Background: Even with modern ML/AI technology, re-digitization of scanned paper ECGs often fails due to significant artifacts on the paper, issues with brightness, speed, and saturation, which sometimes render R peaks invisible. Another problem is that available software is unable to account for inaccurately scanned images, such as varying numbers of pixels that make up a second of ECG recording.
Methods: For a retrospective analysis, routine clinical resting ECGs from patients with amyotrophic lateral sclerosis (ALS) and cerebral amyloid angiopathy (CAA) were reexamined. The scanned paper ECGs were used to compute RR intervals to allow comparison of heart rate variability between both groups. Here we propose a multi-step MATLAB-based approach to extract precise RR intervals. Three regions of interest (ROI) were selected via a graphical user interface to mark areas from the scanned RGB image: a) processing the ECG standard grid, b) processing an ECG waveform, c) checking the ECG duration. The grid-ROI was Gaussian filtered and a peak finder was applied to the column sum redness values to determine the grid spacing. The ECG-ROI was transformed to mask background color and suppress grid lines. In addition, morphological erosion and dilation were applied to read the locations of the peaks based on peak finding in the weighted column sums of gray values. Mean RR intervals were compared to the device information printed on the paper using Bland-Altman analysis.

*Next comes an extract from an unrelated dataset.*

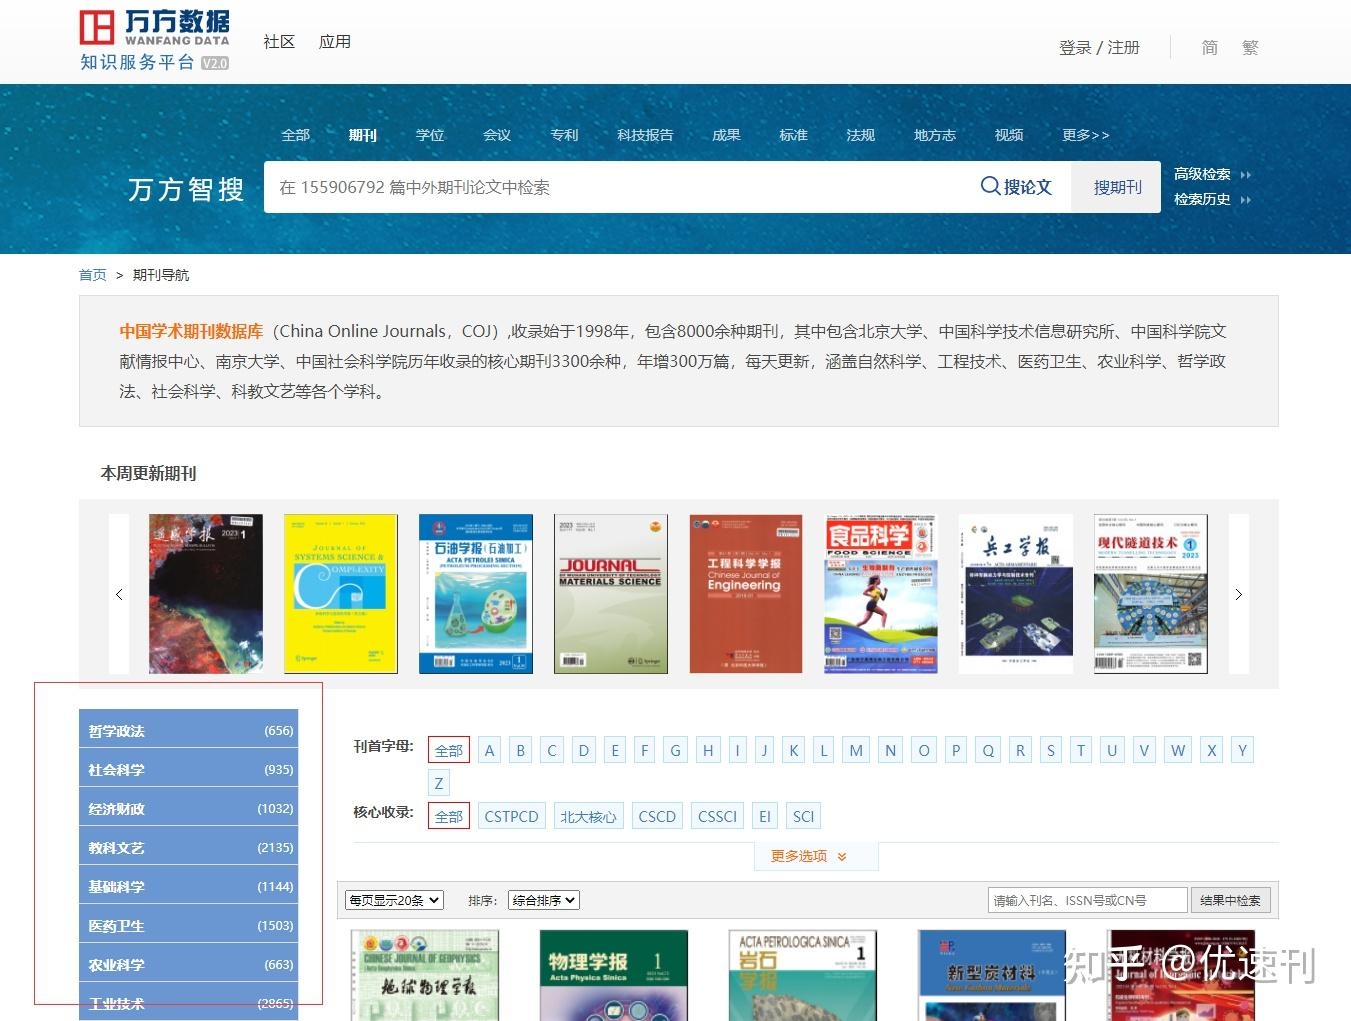The height and width of the screenshot is (1021, 1351).
Task: Click the magnifier icon inside 搜论文 button
Action: point(990,186)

Results: The proposed approach has been successfully tested on clinical paper ECGs from 48 ALS and 70 CAA patients. Validation with printed RR interval information based on the digital ECG shows high accuracy of the method (median difference: 2.6ms, quartile range: -0.6ms to 6.1ms).
Conclusion: This multi-step approach can be applied to extract precise RR intervals from scanned paper-ECGs, enabling automated analysis and comparison of heart rate variability between different patient groups.